Does this mean that like grumpy people are the new "ascended masters"?

(Jean Paul grumbles something inaudible and then yells at his neighbors to turn the g-damned television down.)

Okay, fine! I'll buy that too. Maybe I should start my own church and begin proselytizing the joys of grumpiness. The Church of the Cantankerous Saints, how about that? I will preach that if someone strikes you turn the other cheek and call them an ATSHOLE! After you declare; "ouch!", of course.

(Jean Paul gets up from his seat and grabs the dictionary near buy and throws it at the wall, following that gesture with several bangs on the wall demanding his neighbors turn down their stupid television set. After a moment, he hears the volume of the neighboring television set recede and he goes back to his desk and starts typing again.)

You know what I hate? I mean really hate? I hate neighbors who spend all day and night blaring their g-damned television set at 11 on the volume scale, and all they ever watch is Oprah, American Idol, and in between re-runs of Married With Children. Geez Louise, I hate that. Does a person really have to turn their volume up to full blast to listen to Oprah yammer on about this or that, and pretend she's so wonderful? Couldn't she be just as wonderful at...say, half the volume? And what's up with that Simon Cowell dude? What a poser! Pretending to be grumpy ain't evolution, its just pretense!

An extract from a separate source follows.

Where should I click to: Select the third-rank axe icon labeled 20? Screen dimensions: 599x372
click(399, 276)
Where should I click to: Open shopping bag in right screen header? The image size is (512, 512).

And, I have never understood what is so funny about that stupid show Married With Children. The joke are stupid and lame, and I don't mean stupid like Three Stooges stupid, (which is a great show and very funny, talk about turning the other cheek), I mean stupid as in devolved, as in moronic, as in pointless and base with jokes that are not at all funny, just pretending to be funny. And what's up with that stupid laugh track? Do television executives honestly think that by following a lame joke with canned laughter that an audience will find it any funnier?

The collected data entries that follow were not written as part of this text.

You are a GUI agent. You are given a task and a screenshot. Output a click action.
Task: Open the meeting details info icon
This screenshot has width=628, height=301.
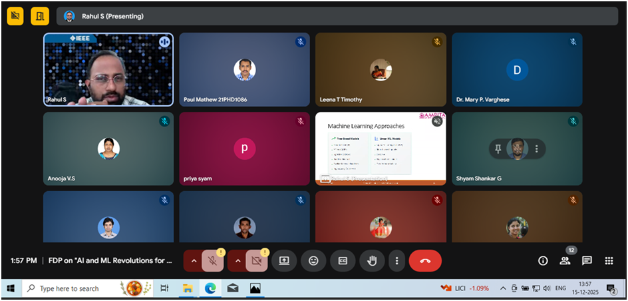[543, 260]
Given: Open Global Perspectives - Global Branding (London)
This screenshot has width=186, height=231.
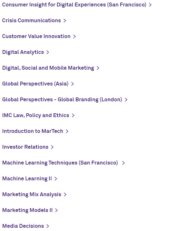Looking at the screenshot, I should [x=62, y=100].
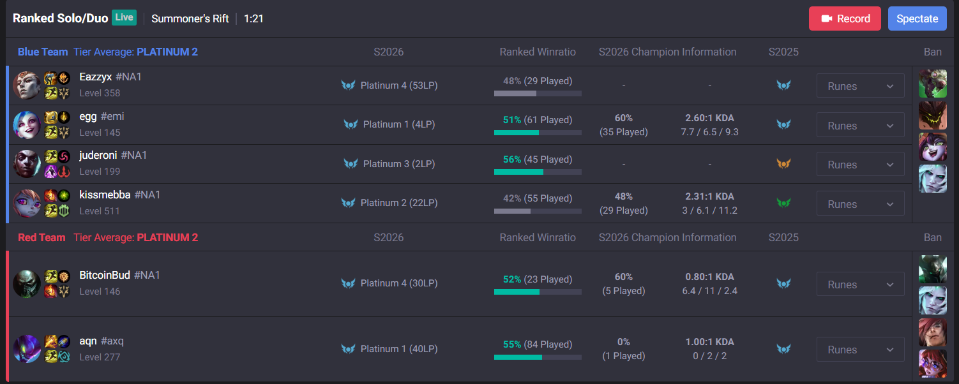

Well, maybe it does, since clearly so many idiots in this country love that show...at full volume. Too bad this post doesn't come with a laugh track...well, on second thought, maybe it does...


(Jean Paul pauses and does a double take to punctuate his lame joke and allow the emoticons functioning as a laugh track to get his readers to laugh.)

Maybe we're all just like Pavlov's dogs, and we salivate when we're supposed too, and just because I drool when I sleep, or when I see a pretty girl, it doesn't make me any less evolved. It is this high level of evolution that has led to my involuntary drooling, and I am nothing more than a product of being highly evolved.


(The rolling eye emoticon is visual shtick intended to get a laugh, so the producers of this post have insisted a laugh track follow.)



You know what else I hate? I hate that evolution is so dogmatic in its "science". I am so sick and tired of science imitating religion. I mean just because art imitates life, doesn't mean science has to imitate religion.


(John Paul is waiting for the laughs, but they don't come.)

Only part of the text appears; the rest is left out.